For the PRI, the influence over the government of Xanica is necessary to be able to decide what to do with the great natural richness present in the region. It is enough to think that it was exactly during this period of PRI government that the Sergio García Cruz authorized the granting of the diversion of the water in the Copalita river towards the coast. “They told us that they were directing the water to the more marginalized towns close to Huatulco, but soon we found out that the water wasn’t going to stop in these communities but in the hotel area of Huatulco, where there are golf courses. Coca-Cola is interested in the water that starts here in the Xanica territory as well,” recounts César Luís Díaz.
There are various mega-projects that the government and the companies are implementing or want to implement in that narrow piece of land fromthe Xanica valley down to the Oaxacan coast. Today Huatulco, with its bays that follow one after the other, is one of the more touristy areas of the Mexican pacific coast.

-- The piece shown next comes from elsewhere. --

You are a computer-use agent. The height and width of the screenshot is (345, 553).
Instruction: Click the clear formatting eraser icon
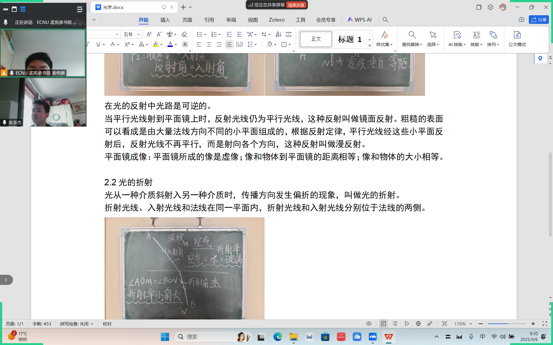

Xanica Resident Sergio Ramírez Vázquez denounces these projects: “We know that within the tourist corridor forecast by the Plan Puebla Panamá is the highway that would destroy our forests. It would be the death of Xanica.” The March 2011 report of the International Brigade organized by the PIRATA network also revealed the government’s desire to commodify the Copalita River through the creation of eco-resorts, as an attempt to control the forests with a payment system for forest services and the commodification of the medicinal plants for pharmaceutical industry patents. “They also intend to exploit some uranium mines that are close by. CODEDI is fighting against these projects”, added César Luís Díaz.
Thanks to the participation of the Magonista Zapatista Alliance, who brought together the OIDHO organization (Indian organizations for the human rights in Oaxaca), the CAMA Collective (Magonista Collective Autonomy) of Mexico City and Nodo Solidale of Rome, CODEDI’s fight has gone beyond Xanica, even outside of Oaxaca state and across Mexican borders. The Magonista Zapatista alliance has won one of its biggest battles: the liberation of Juventino, Noel García Cruz and of Abraham Ramírez Vázquez.
At the end of last April, Abraham had returned home with his family, which had never stopped fighting for him. In January, the CODEDI radio station, Radio Roca, which had been silenced by state repression, went back on air to report on the struggle of this Zapotec community of Oaxaca. One of its first interviews was with Abraham’s brothers and son, along with other girls and boys from Xanica.